RICHIESTA DI DISDETTA NON ACCOLTA
Sono titolare di una linea telefonica uso affari con la formula tutto incluso. In un primo momento detta linea telefonica è stata gestita da Telecom Italia; successivamente ho fatto richiesta di passare a Tele2 sempre con la formula tutto incluso. Dopo pochi mesi di pagamento delle bollette telefoniche a Tele2, a causa della necessità di trasferire lo studio in altra sede, chiedo a Tele2 se era possibile trasferire lo stesso numero telefonico nell'altra sede dove sarei andato a lavorare; gli operatori Tele2 mi rispondono che solo rientrando in Telecom Italia posso ottenere di utilizzare lo stesso numero telefonico presso la nuova sede dello studio. Preso atto di queste risposte telefoniche contatto gli operatori di Telecom Italia che mi informano che devo chiedere il cosiddetto CODICE DI MIGRAZIONE a Tele2 e inviarlo via Fax a Telecom Italia su un apposito modulo che è scaricabile dal sito di Telecom Italia e che dopo poco tempo sarebbe avvenuto il rientro in Telecom Italia. Mi comporto fedelmente alle istruzioni ricevute dagli operatori e invio il codice di Migrazione via fax. Passa qualche mese, contatto gli operatori Telecom e mi avvisano che i tempi di rientro in Telecom sono invece piuttosto lunghi. Nel frattempo ho la necessità di affittare l'appartamento adibito a studio e la linea telefonica in oggetto risulta ancora attivata. Pertanto, faccio richiesta a Telecom Italia di non effettuare più il rientro e contemporaneamente invio formale DISDETTA con lettera raccomandata con ricevuta di ritorno sia a Telecom Italia che a Tele2, precisando a entrambi i gestori telefonici che NON INTENDO più usufruire della linea telefonica in oggetto, precisando a entranbe le società che faccio esplicita richiesta di CESSAZIONE della linea telefonica con conseguente richiesta di annullamento del numero telefonico.
Quando sono entrato in possesso delle ricevute di ritorno delle lettere raccomandate contenenti le disdette, ho contattato sia gli operatori telefonici di Telecom Italia che gli operatori telefonici di Tele2, ed entrambi mi riferiscono che la linea telefonica citata non può cessare.
Telecom Italia dice che non può farla cessare perchè avendo annullato la pratica di rientro in Telecom io non sono un loro cliente; Tele2 dice che non può far cessare la linea perchè ho chiesto il codice di migrazione e l'Ho inviato a Telecom Italia.
A questo punto mi chiedo:
1) Perchè tutte queste affermazioni le società indicate non me le mettono per iscritto?

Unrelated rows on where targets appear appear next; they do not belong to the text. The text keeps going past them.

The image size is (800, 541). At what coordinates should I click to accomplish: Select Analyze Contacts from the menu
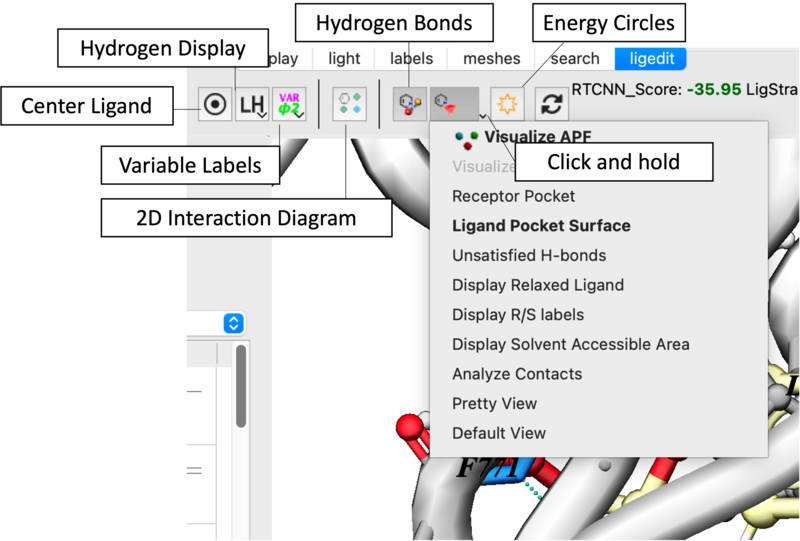click(x=516, y=374)
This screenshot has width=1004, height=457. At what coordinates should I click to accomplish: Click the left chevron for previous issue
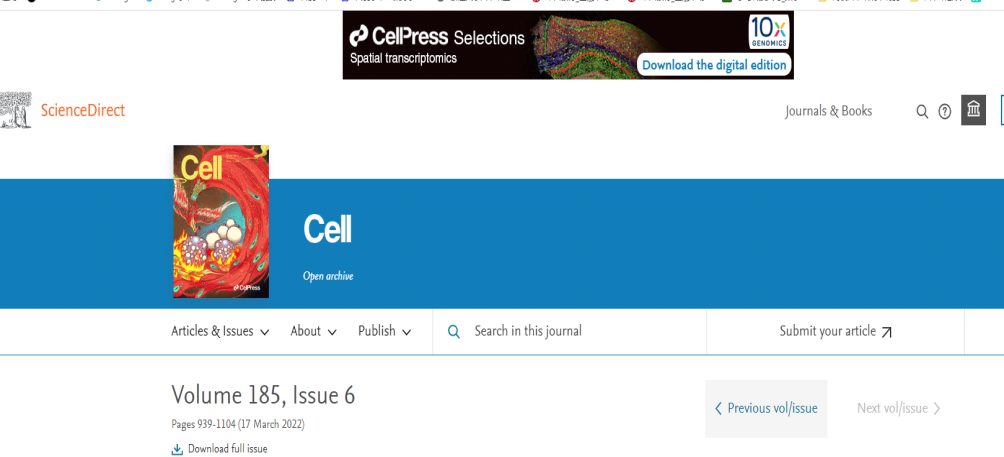pyautogui.click(x=718, y=408)
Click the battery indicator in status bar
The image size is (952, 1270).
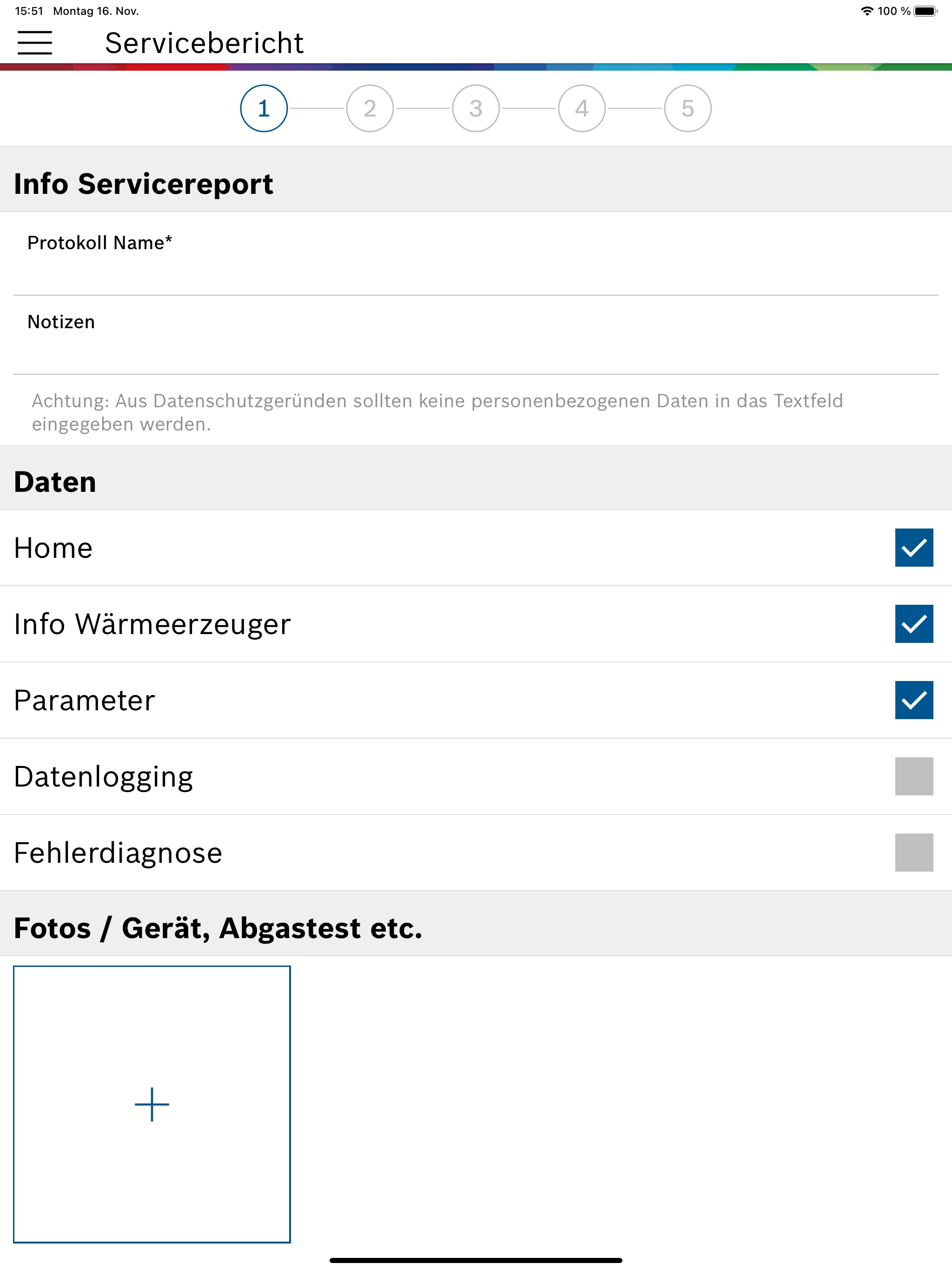[x=925, y=11]
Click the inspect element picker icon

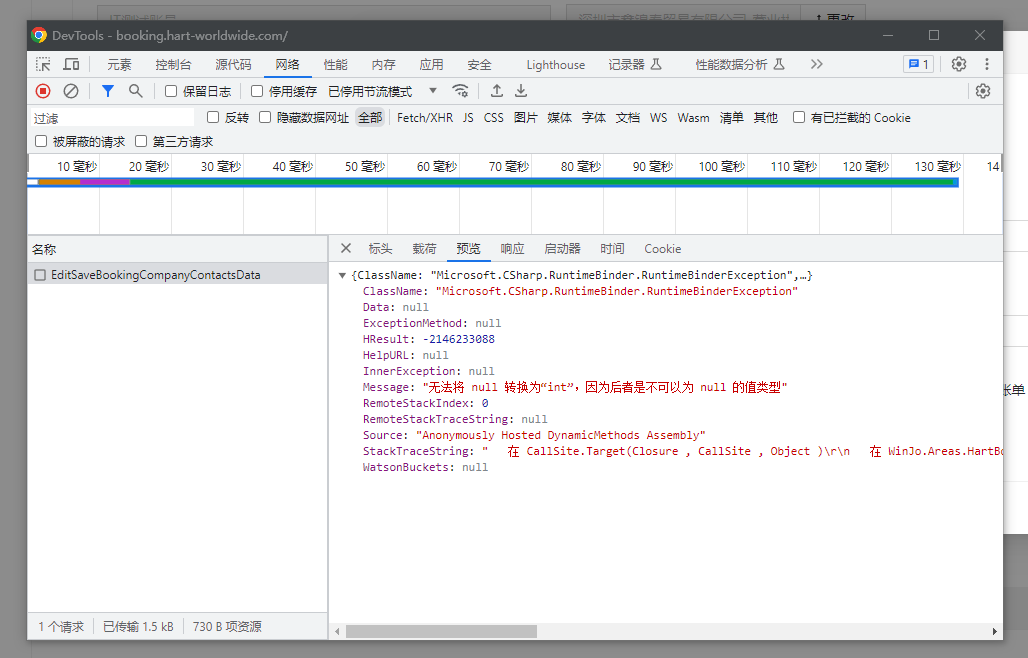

2)E' posssibile che un consumatore sia costretto a utilizzare un servizio che non vuole più e per tutto il tempo che i gestori desiderano?
3)Sono uno che ha sempre pagato le bollette per i consumi effettuati, perchè devo essere costretto a non pagare per avere il distacco definitivo della linea telefonica.
4) Di chi è la competenza al distacco della linea: di Telecom o di Tele2?
5)Se affittassi l'appartamento a un'altra persona e quest'ultima accettasse di effettuare la voltura a suo nome della linea citata, quando questa persona andrà via dall'appartamento per finita locazione, questa persona avrà la possibilità di chiedere la cessazione della linea o dovrà volturarla nuovamente a me.
E' mia opinione che la competenza sia di Tele2, in quanto ad oggi le bollette le pago a Tele2; vorrei proprio capire perchè dopo che ho fatto regolare disdetta scritta non effettuano il distacco della linea.
Una cosa è certa, dopo ore ed ore di telefonate agli operatori di entrambi i gestori e di tempo perso ho capito che il consumatore è veramente debole di fronte a queste società, e che per poter essere tutelato non c'è altra strada che il ricorso alle vie legali con conseguenti inutili spese che potevano essere evitate se il nostro paese non fosse schiacciato dal peso della burocrazia.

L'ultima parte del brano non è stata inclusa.